As used in the Philosophy of the Cosmonomic Idea, the term refers to individuality structures in relation, the relation being such that one or more individuality structures are enclosed, or encapsulated, by another, but not in such a way as to be parts of a whole. The relation is such, furthermore, as not to destroy the individuality structure or structures of what has been encapsulated. Further yet, the relation is such that the structure or structures taken up in an enkaptic relation­ship assume new characteristics and activities. They are, it is said, "opened up". The relationship, therefore, is not simply an external one.

When an enkaptic relationship is dissolved, an individuality structure bound up in it reverts to its free form and again assumes the character­istics proper to it.

If in an enkaptic relationship we are not confronted with a whole/part relationship, we are also not confronted with levels. Indeed, one or more individuality structures are encapsulated in another. That is, however, not as levels, where a "higher" level might reach down only to a certain point. Instead, what encapsulates another individuality structure embraces and qualifies the entire enkaptic whole. That is not to say, however, that it assimilates what is encapsulated in it.
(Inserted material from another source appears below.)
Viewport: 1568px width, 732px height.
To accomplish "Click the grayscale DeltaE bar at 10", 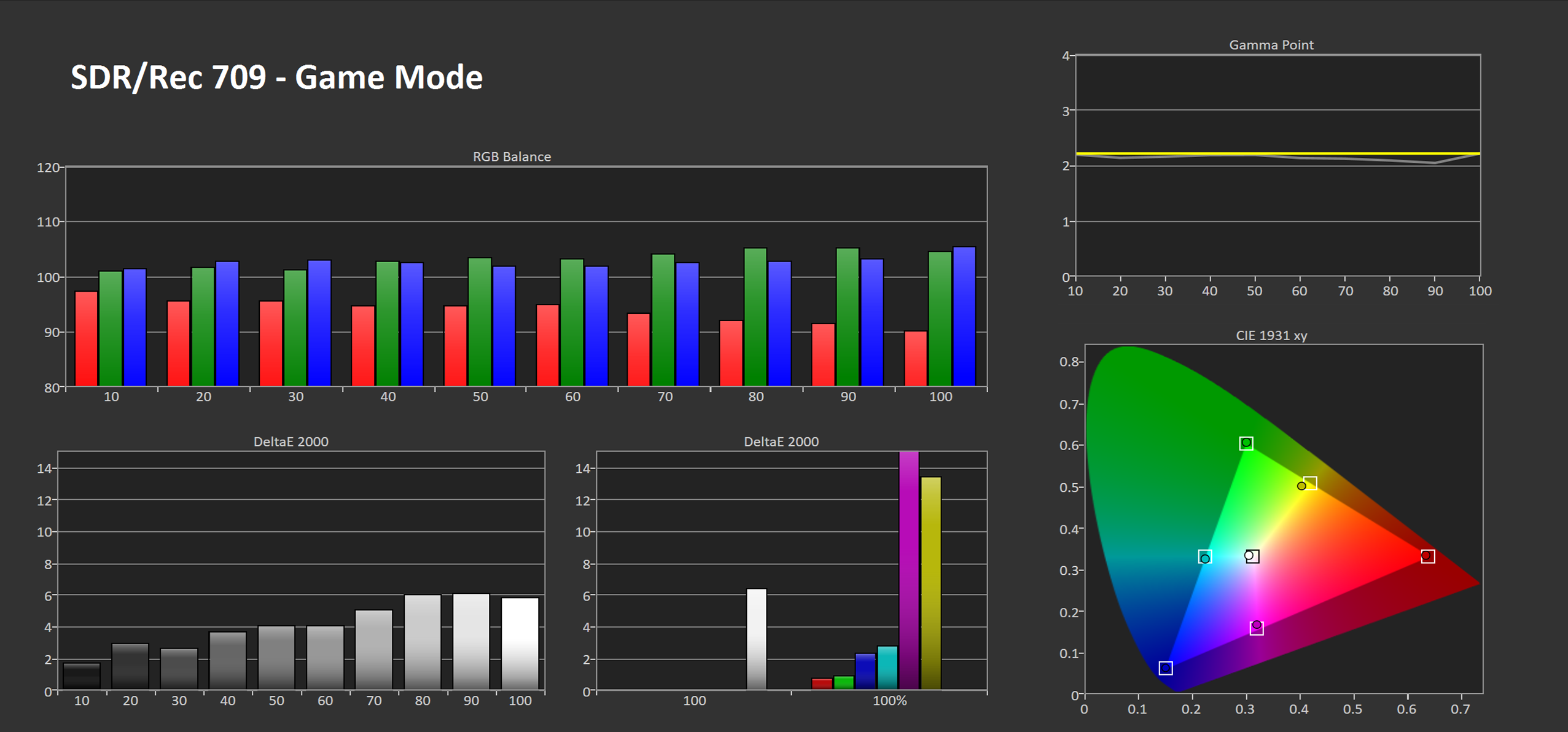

In a plant, for example, which embraces enkaptically what are non-liv­ing substances, we have what is a living organism. The entire plant is a living organism, even though it contains non-living indiviuality structures.

The form of a statue, which is aesthetically qualified in an objective fashion, encapsulates the material out of which the statue is made. The material indeed imposes certain limitations on the artist; but the finished product is an aesthetically qualified whole.

Dr. Robert D. Knudsen [was] Associate Professor of Apologetics at Westminster Theological Seminary, Chestnut Hill, Philadelphia, Pa. 19118. He is a contributing editor of Philosophia Reformata and Editor-elect for the Dooyeweerd Publication Committee.